[Stored data]
+-------+

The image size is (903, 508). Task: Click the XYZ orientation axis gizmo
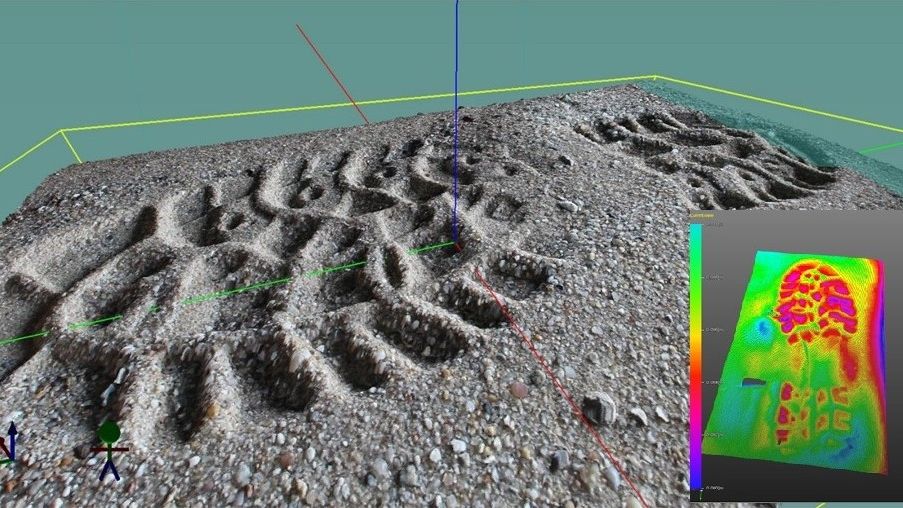[10, 448]
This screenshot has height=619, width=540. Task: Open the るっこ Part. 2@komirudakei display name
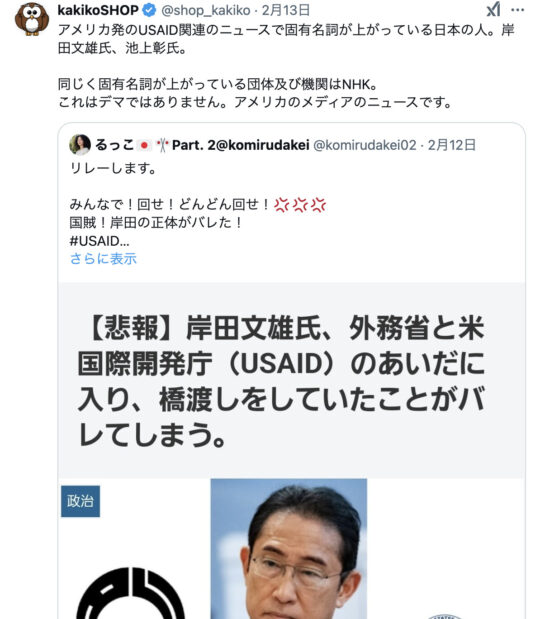(202, 145)
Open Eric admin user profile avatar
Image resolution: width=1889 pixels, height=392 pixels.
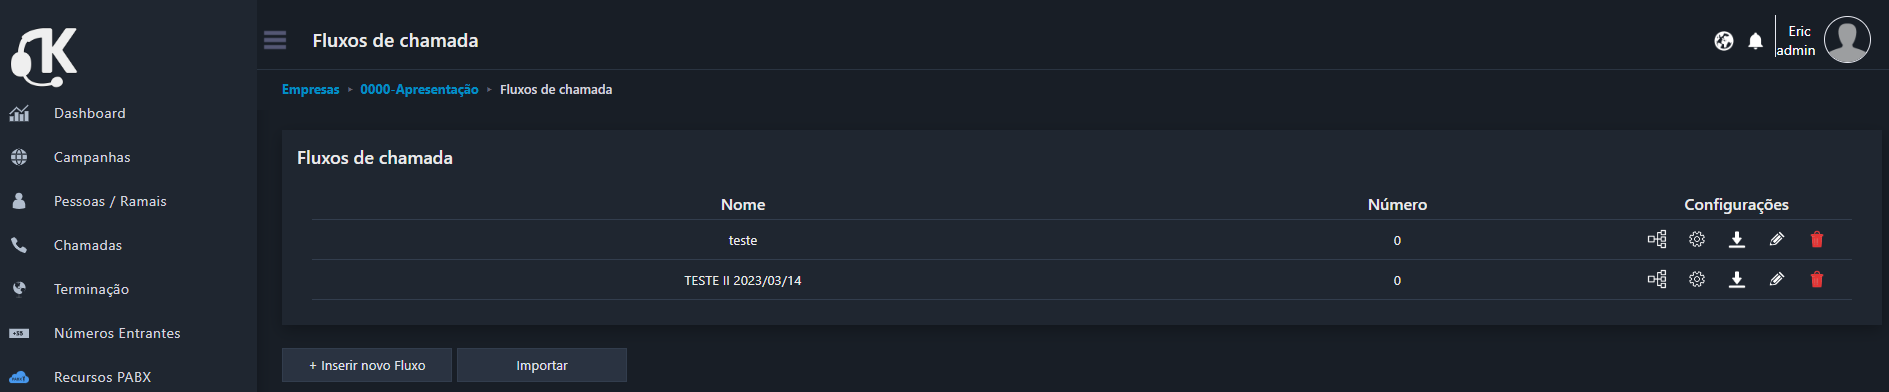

+-------+

■ **What the task requires**: Every line above is to be given again exactly, apart from the pictures.

■ **Output for this task**:
The image size is (903, 508). Task: Click the XYZ orientation axis gizmo
[10, 448]
This screenshot has height=619, width=540. Task: Open the るっこ Part. 2@komirudakei display name
(202, 145)
Open Eric admin user profile avatar
Image resolution: width=1889 pixels, height=392 pixels.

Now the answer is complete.